Canva has a free version with 250k+ templates and 5 GB of cloud storage, and their paid plans start at $12.99/month.
11. RemoFirst
You didn’t think you were going to get out of here without at least one mention of RemoFirst, did you? To put it simply, the future of work is distributed and global, but the process for hiring talent in every corner of the globe is still as complex as it has ever been. That is what we’re here to help you solve. From paying contractors across the globe to employing your talent in more than 150 countries through our employer of record platform, we give you the access you need to global talent markets at a fraction of the cost of other providers. Whether you want to simulate the cost of hiring a key engineer in Poland or you want to send a laptop to a new hire in Portugal, we have you covered — and our platform is pretty cool too (see below).
As a remote first team ourselves we understand the benefits and the challenges of building and managing remote teams, and we’re excited to build the future of work together with you!
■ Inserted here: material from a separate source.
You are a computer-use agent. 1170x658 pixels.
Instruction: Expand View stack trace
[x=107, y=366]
Our pricing is the best in the market and starts at $199/month for full-time employees, and free for international contractors.
12. Gable
Being remote doesn’t always mean working from the guest bedroom and wearing slippers to work everyday. For our team (and many remote teams), there is still value in the occasional in-person meeting, and we need a venue for team gatherings when the opportunity arises.
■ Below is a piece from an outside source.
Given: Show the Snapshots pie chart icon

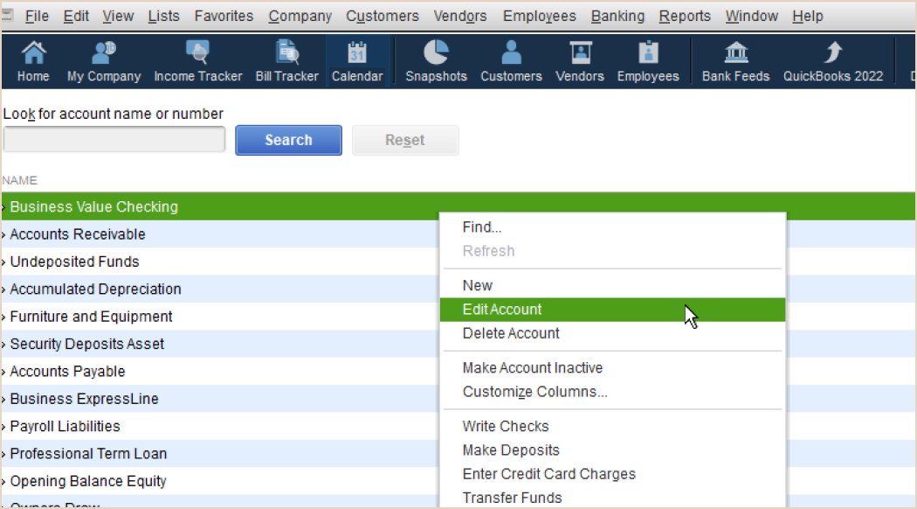Looking at the screenshot, I should (x=436, y=54).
Assuming you dumped your expensive office lease, serviced offices are the way of the future for most of us. Despite “WeCrashed,” WeWork is still an excellent option in many cities around the world and there are a range of established providers offering similar amenities. All of that convenience and flexibility has its downsides. Selecting the right space, managing booking times, and controlling the costs for your remote team to use these serviced spaces can be a real headache.
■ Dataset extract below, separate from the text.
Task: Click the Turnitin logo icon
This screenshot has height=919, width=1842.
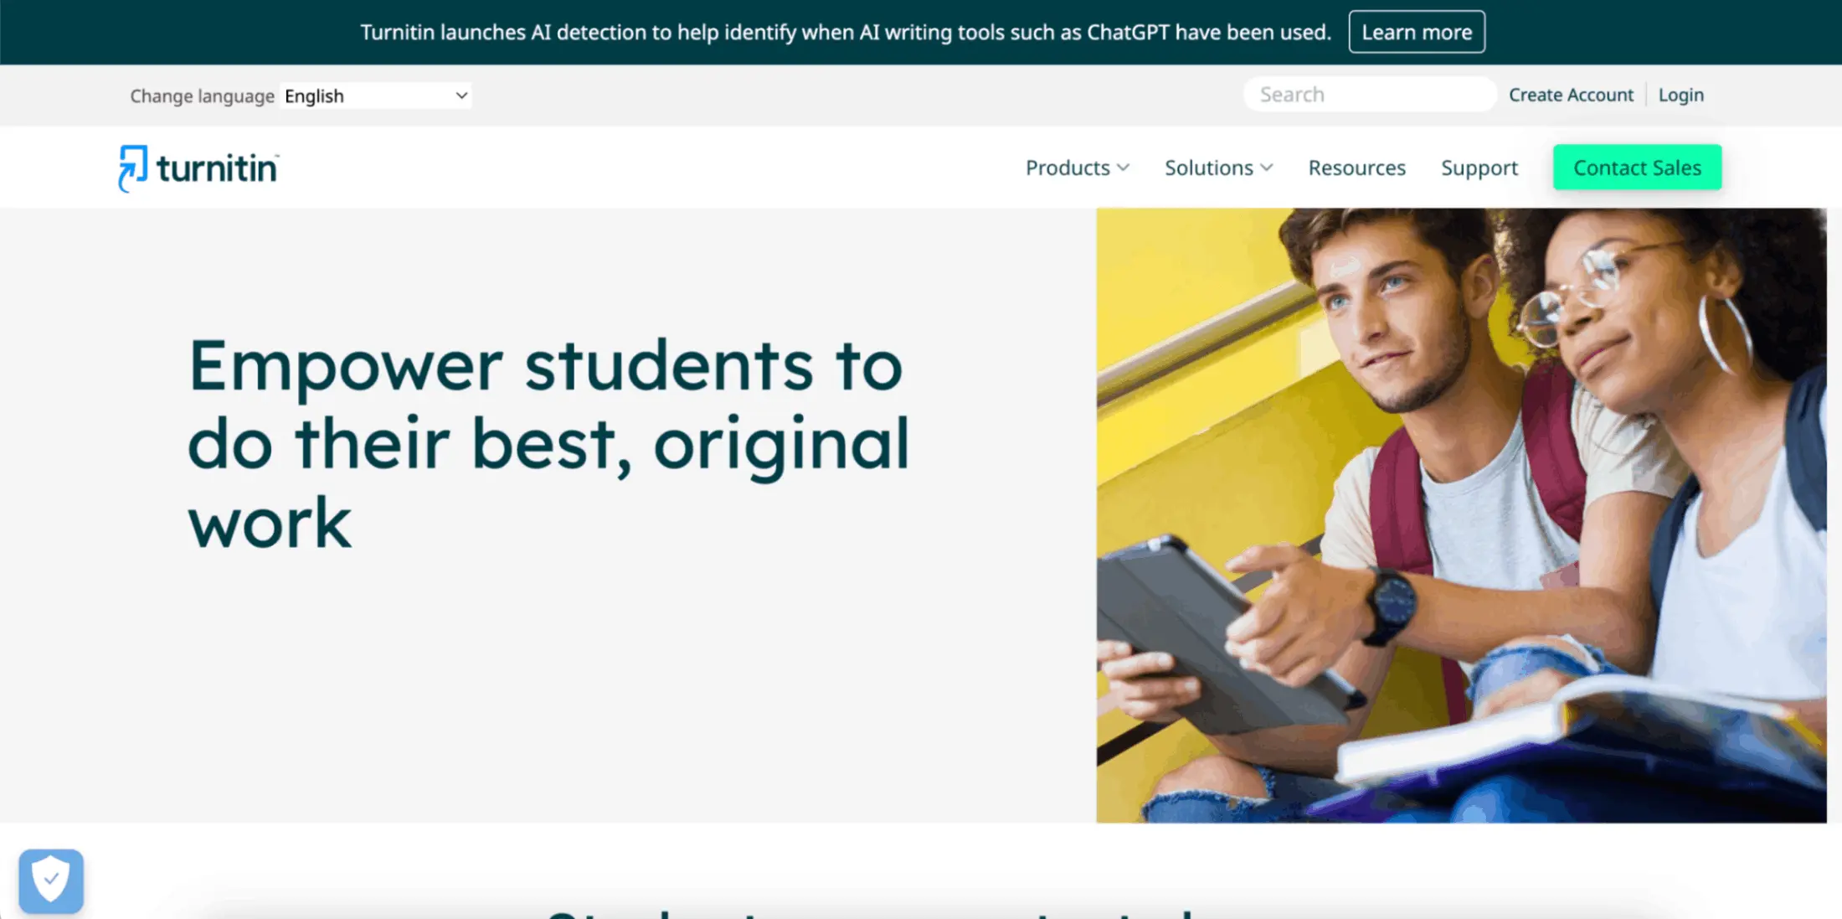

The team at Gable is tackling that problem. They help “make remote workspaces a part of your company’s DNA,” and they’ve built technology designed with leaders of remote teams in mind. Their platform integrates with your HRIS and offers a simple portal for employees to search and book flexible workspaces. Administrators configure a policy for their team that controls budget, access, and usage, and employees simply log in and find the space that fits their policy without having to add a credit card or submit an expense report.
Gable offers a free version of their platform with a few basic features, and their paid version starts at $8/employee/month.
13. Pave
The proliferation of remote work comes with challenges when you’re designing the how, what, and why of compensating your people. Benchmarking data and planning tools can be essential to help you get it right. Especially in the competitive VC backed tech world, it’s even more important that you have access to the latest data to make the right decisions when structuring an offer for that key hire in London or Los Angeles.
Many of our connections recommend Pave, a compensation benchmarking tool. Pave is a give and get type of system, and they integrate with many payroll and cap table software platforms to pull comp data. By entering your own teams current data, you get access to a comp benchmarking platform made up entirely of data from venture backed startups.
Pave recently made a few product updates that are especially relevant to remote teams.
1. They rolled out European benchmarking data and are continuing to grow their global catalog of data.
2. They acquired Option Impact, a competing benchmarking platform which will significantly increase their data pool.
Pave offers a free version with benchmarking data, and their paid plans offer equity scenario modeling, customizable benefits packages, and allow you to run merit & promotion cycles without ever touching a spreadsheet.